> [TEXTAUSSCHNITT]:
%%
Nicht von ungefähr ist es eine antiquierte Kamera, mit der die Kinder den Alten gar nicht böswillig konfrontieren. Jugendliche Frische erforscht wissbegierig das Gerät, das des Gealterten Blut in angsterfüllte Wallung bringt (augenscheinlich ruhig sitzt er mit schwarzem Pullover auf einem Stuhl in weißer Küche). Sein Gesicht führt einen Monolog wie seine Stimmbänder auch und beides verrät das intuitive Vorwissen über den Schrecken eines zukünftigen Moments. In seinem Antlitz liegen müde Augen und Falten, ein greifbares Gefühl von Melancholie und Gefasstheit. Irgendwie aber auch ein latentes Zittern (die Handkamera bespäht sein Gesicht, nähert sich dann bedächtig dem Objekt wie ein Expeditionsforscher, der einem fremden Wesen zuleibe rückt, und macht knittrige Entdeckungen).

 

"Mit einer Kamera ist das etwas Intimes, die Kamera saugt dich auf wie ein Staubsauger." (Werner Schulze-Erdel)
%%
> [AUFGABENSTELLUNG]:
Nenne alle Tätigkeiten, die die Handkamera im Textausschnitt über den alten Mann und die Kamera in der Klammer ab „die Handkamera bespäht“ ausführt. Das Material stammt aus einer anderen Quelle als der Textausschnitt.

> [ERFASSTE DATEN]:
%%
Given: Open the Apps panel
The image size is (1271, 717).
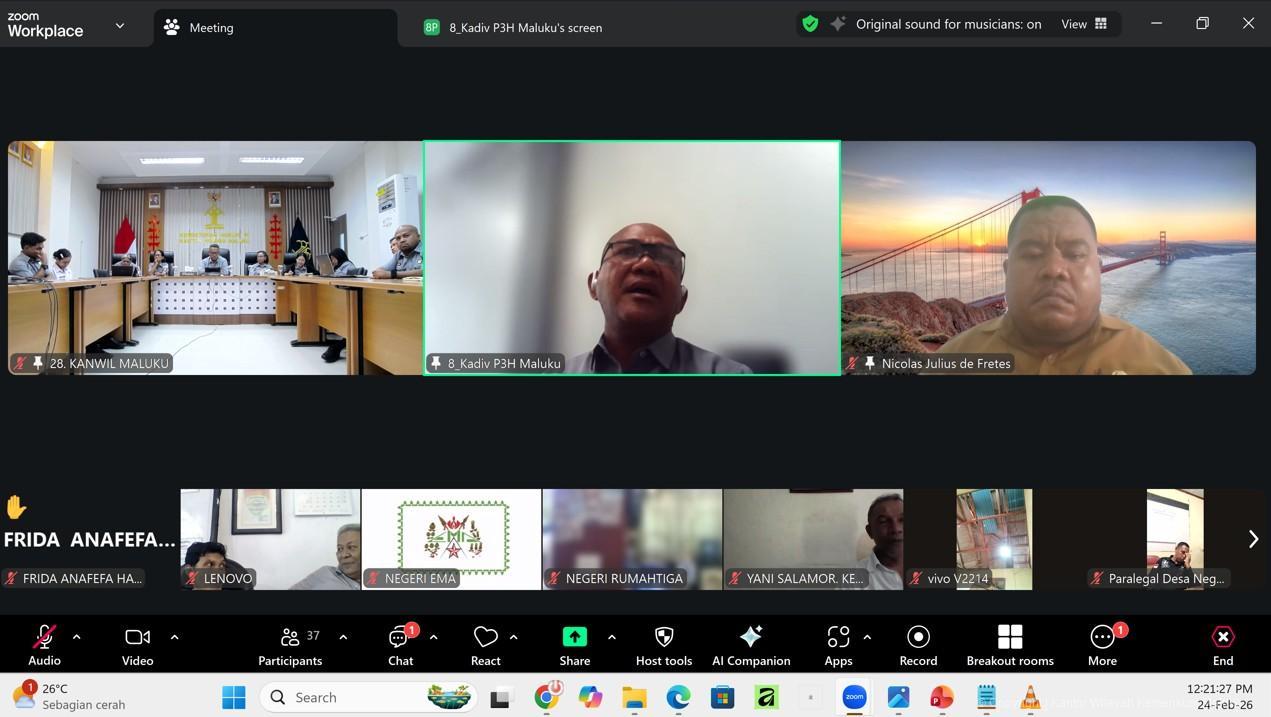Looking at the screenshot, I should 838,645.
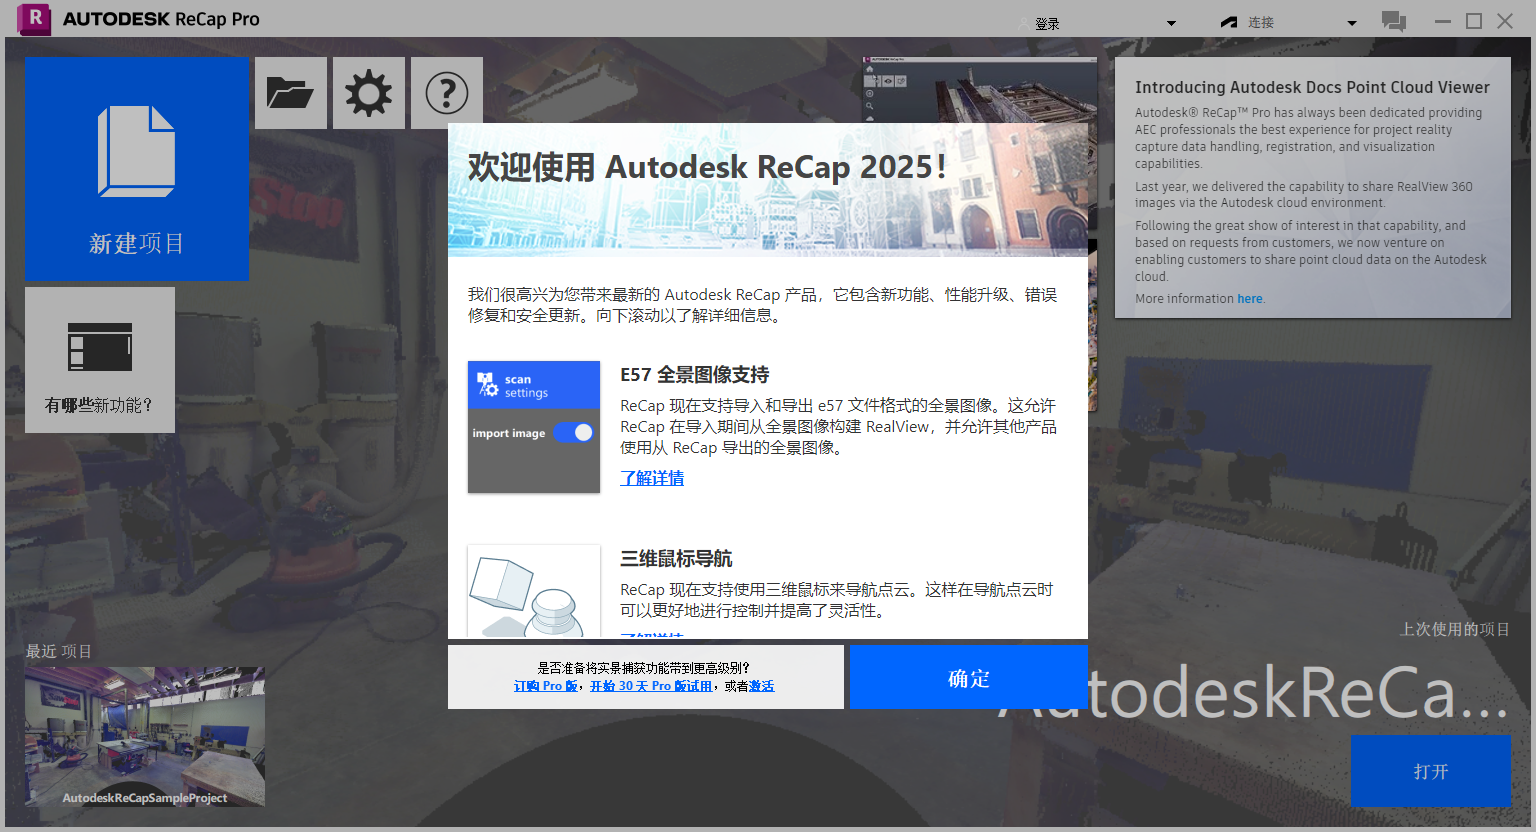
%%
> [LÖSUNG]:
- Sie bespäht sein Gesicht.
- Sie nähert sich bedächtig dem Objekt.
- Sie macht knittrige Entdeckungen.